■ **Prompt A**: Do these statements agree with the passage on human urine as plant fertilizer? (i) Most of the potassium in wastewater comes from human urine. (ii) Pouring urine into the soil around plants would hurt them. (iii) The OCAPI organization is in France. For each, answer yes or no and quote the deciding words of the passage.
■ **Prompt B**: Can you resume the passage on human urine as plant fertilizer, picking up right after its final sentence?

— START Document passage —

(ORDO NEWS) — The next time you water your plants, consider these seemingly disparate facts: First, plants need nitrogen, phosphorus, and potassium. Second, most of the nitrogen and phosphorus in wastewater comes from human urine, and your urine also contains potassium.
To be clear, we don’t advise you to go out and urinate on your tomatoes and zinnias. But if you did, it wouldn’t hurt them; in fact, pouring urine into the soil around your plants can help greens grow. Human urine could even reduce our dependence on chemical fertilizers if used in agriculture around the world.
The OCAPI organization in France works to improve food systems and human waste management and is therefore interested in alternatives to the overuse of chemical fertilizers in agriculture because the latter contribute to environmental pollution.

— END Document passage —
— START Given data —

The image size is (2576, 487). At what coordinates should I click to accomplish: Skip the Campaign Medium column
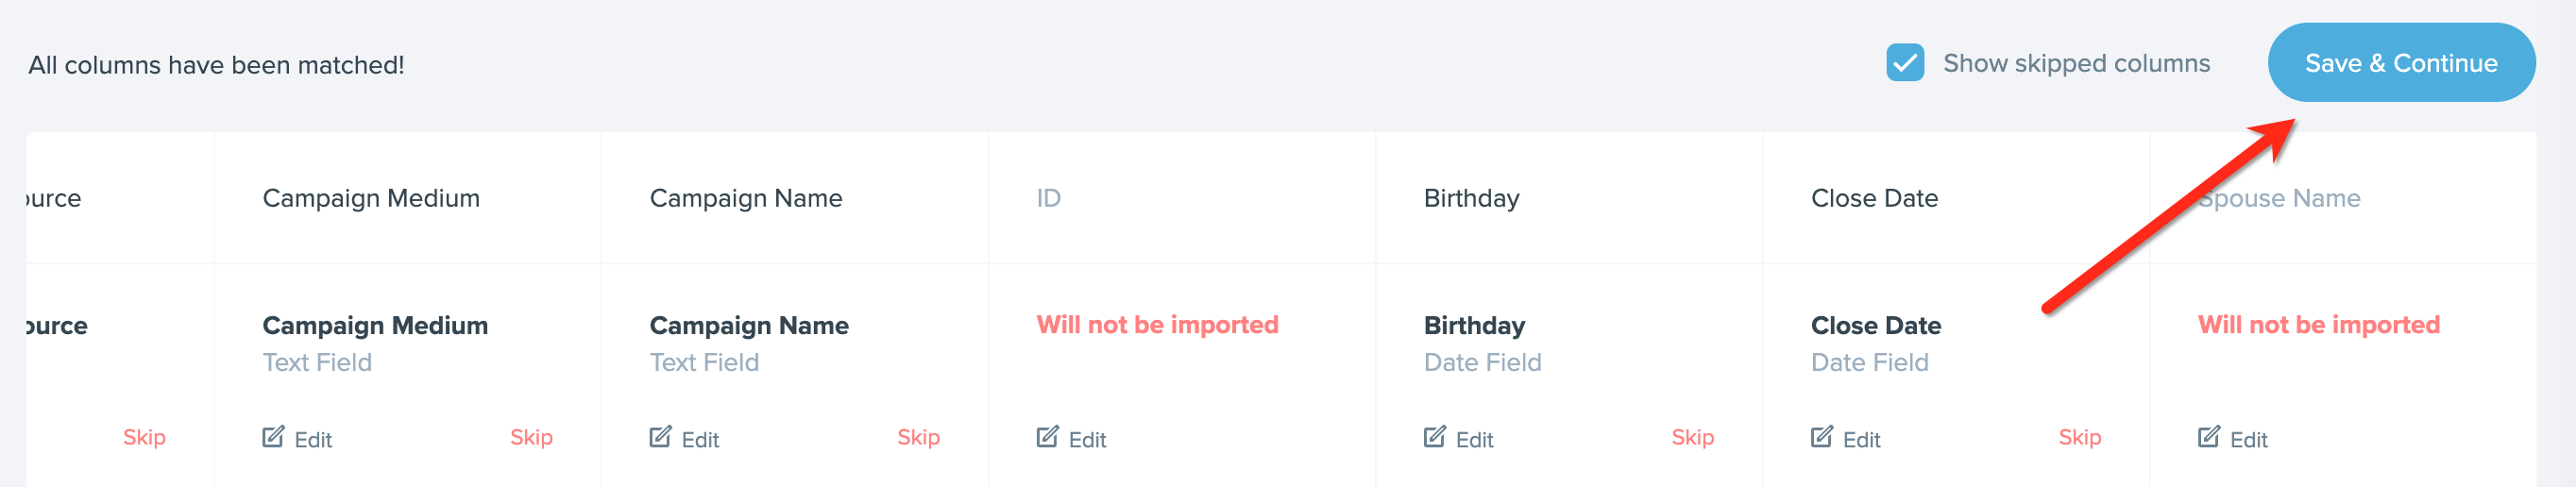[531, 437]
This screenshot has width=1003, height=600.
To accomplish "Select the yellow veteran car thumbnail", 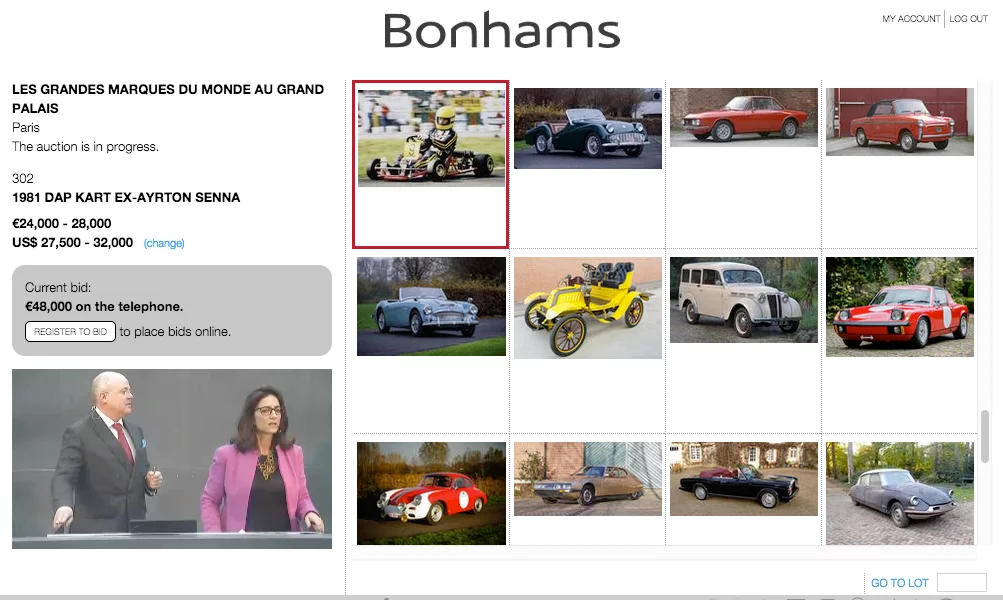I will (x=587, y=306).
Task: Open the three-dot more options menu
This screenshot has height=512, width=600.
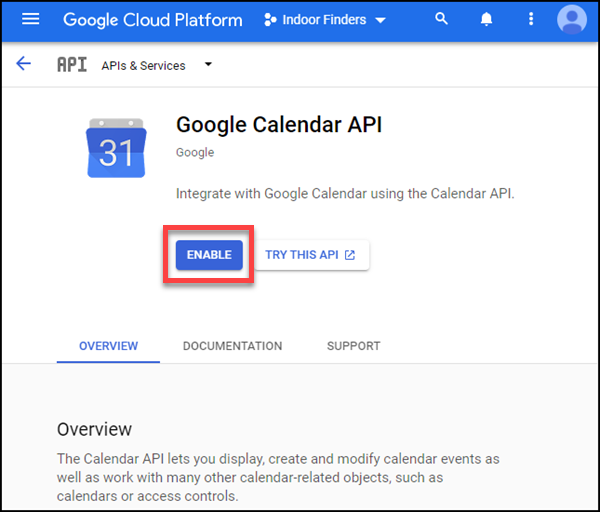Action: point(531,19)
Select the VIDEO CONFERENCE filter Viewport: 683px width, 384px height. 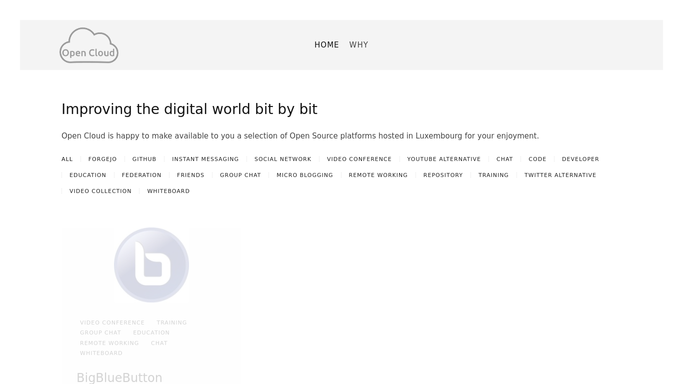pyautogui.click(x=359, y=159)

— END Given data —
— START Given data —

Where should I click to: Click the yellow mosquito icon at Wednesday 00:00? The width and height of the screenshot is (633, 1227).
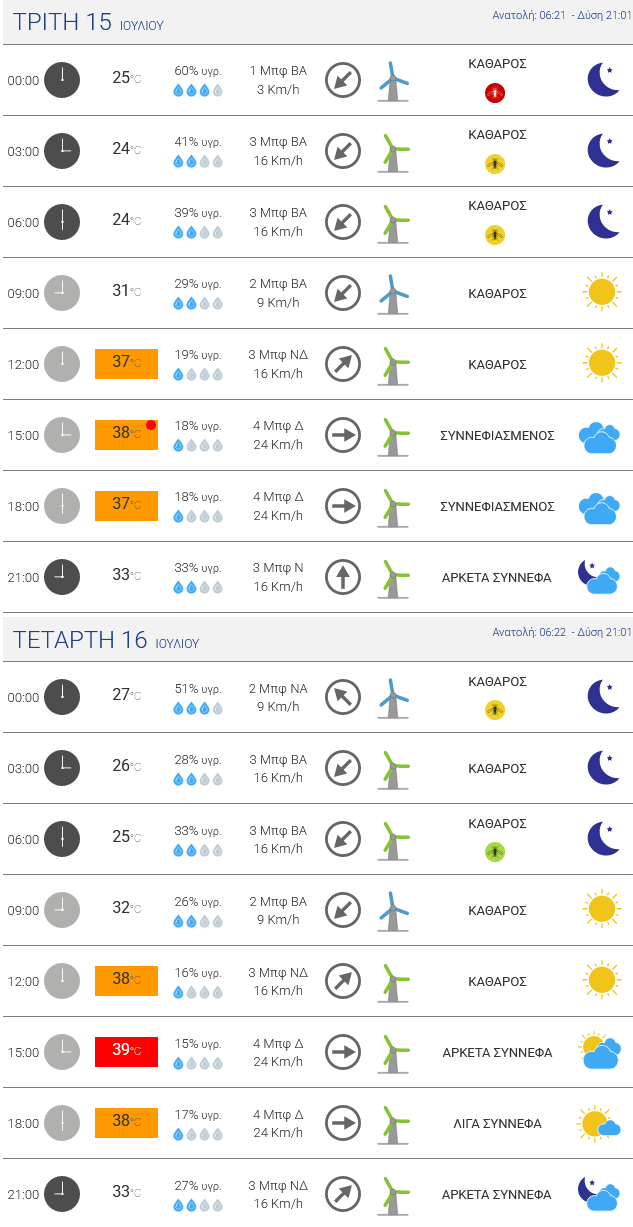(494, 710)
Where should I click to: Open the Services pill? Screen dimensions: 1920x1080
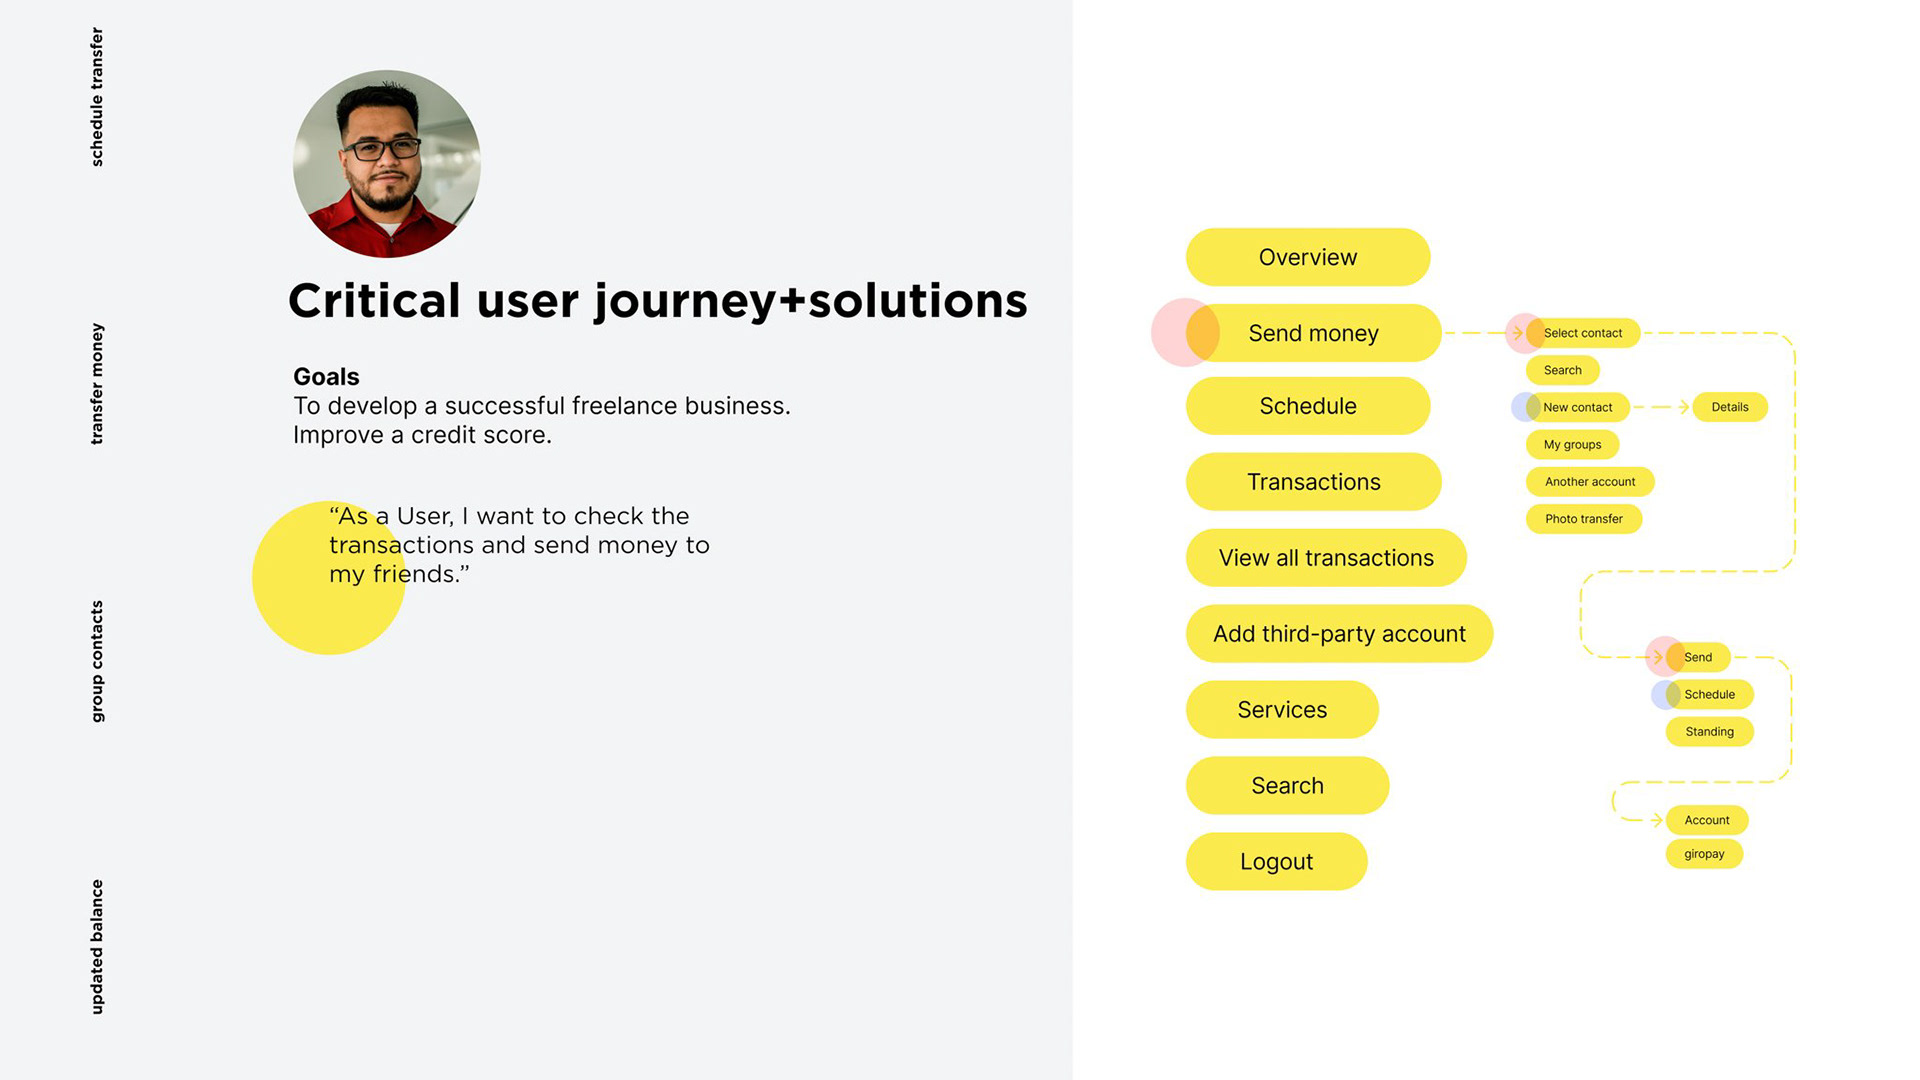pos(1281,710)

— END Given data —

■ **Right answer A**:
(i) No: "most of the nitrogen and phosphorus in wastewater comes from human urine, and your urine also contains potassium"
(ii) No: "it wouldn’t hurt them"
(iii) Yes: "The OCAPI organization in France"

■ **Right answer B**:
Nitrogen emitted from the production of fertilizers, weapons, and the burning of fossil fuels has doubled the amount of excess nitrogen compounds worldwide over the past 100 years. About 80% of nitrogen from agricultural use is leached into soil and water bodies, damaging ecosystems.
Now Paris, the capital of France, is about to put urine to a special test. The state planning office Paris et Metropole Amenagement wants to install urine-diverting toilets in the city’s “eco-block”, which has shops and 600 housing units.
The urine will be collected and used to fertilize green spaces in the city. Elsewhere in Paris, the European Space Agency plans to equip its French headquarters with 80 urine-diverting toilets.
Other pilot projects to turn urine into usable nutrient-rich water are already underway in Switzerland, Germany, the US, South Africa, Ethiopia, India, Mexico and France. Sweden even launched it back in the 1990s in a few villages.
However, the extension of the process to large cities or entire regions of the world requires a complete reconstruction of the wastewater infrastructure. It’s not an easy proposition, Julia Kavicki of the US Rich Earth Institute tells Tech Xplore.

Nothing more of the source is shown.